Haven't posted in a while, but here's a rig update. Didn't plan on fishing the rigs Thursday, but the seas were so calm when we left the pass that we had to go. Made it to 252 in 2 hours. Smoothest ride I've ever had in March. Water was cobalt blue with scattered grass trying to push up. Caught several stud AJ's and unfortunately lost a LOT of big jigs. I have never seen so many break-off's in my entire life. Caught a stud scamp and 30lb gag unfortunately. Back they go. High speed trolled to Marlin. Pretty water, decent (60-70lb) YFT jumping occasionally, but nothing on sonar. No bait, no fish, nada. Trolled for a while with no love. Moved to Discovery Enterprise (drill ship). trolled around it and picked up BFT immediately. Switched to spinning gear and proceeded to fill the box w/ BFT & a stud skip jack. Caught the smallest YFT I've ever seen. Must have been 10-12 ounces.
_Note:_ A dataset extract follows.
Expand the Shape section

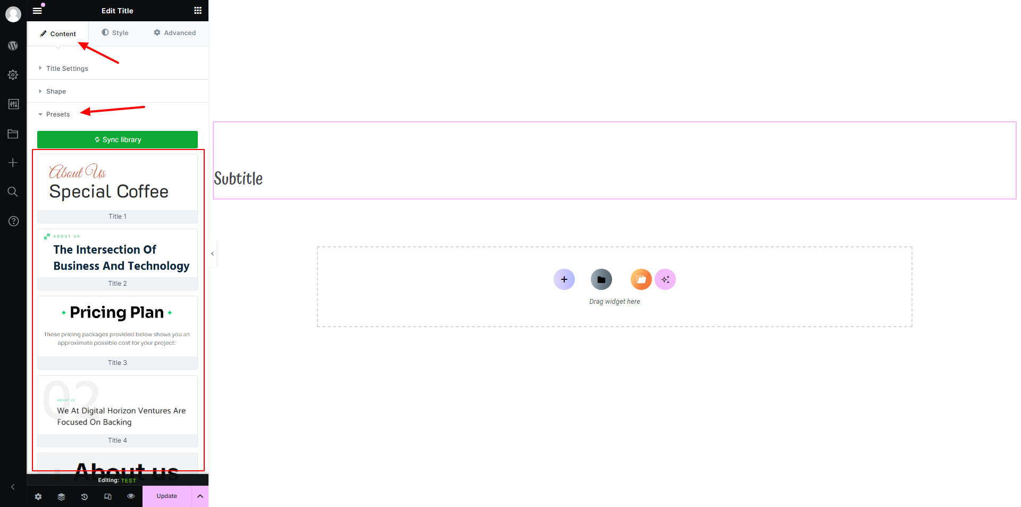coord(56,92)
On the way back to Marlin for the sunset shot we came across a big patch of floating grass. Threw a bucktail and hooked into a 20lb mahi. Several more with it, so we decided to keep it in the water and try to get everyone else hooked up. No love. They would charge but not bite. Tried poppers, chunks of bait, bucktails, even a damn gotcha w/ nothing. Hooked mahi jumps several more times and throws the hook. That's what we get for being greedy. Back to Marlin where several boats were trolling. Didn't see any fish, no bait, and no hook-ups, so we headed to the house. Smooth as glass ride home. All in all a great day! Even though we didn't get to fly any flags, it was still awesome!


----------



## fossil (Mar 2, 2008)

Nice report. Would love to see pics!!!


----------



## MSViking (Oct 11, 2007)

Very nice, it's almost like we never had a winter, straight into spring!


----------



## CAPEHORN 31 (Jan 13, 2011)

Thats awesome. Thanks for the report! Cant wait to make it back out there myself!


----------



## Reel Rowdy (Oct 4, 2007)

Sounds like a great day!


----------



## bellafishing (Oct 1, 2007)

The only pictures I took were on my iPhone while we were trolling, so they aren't the best. But that water was unbelievably blue! Prettiest I've seen in years.


----------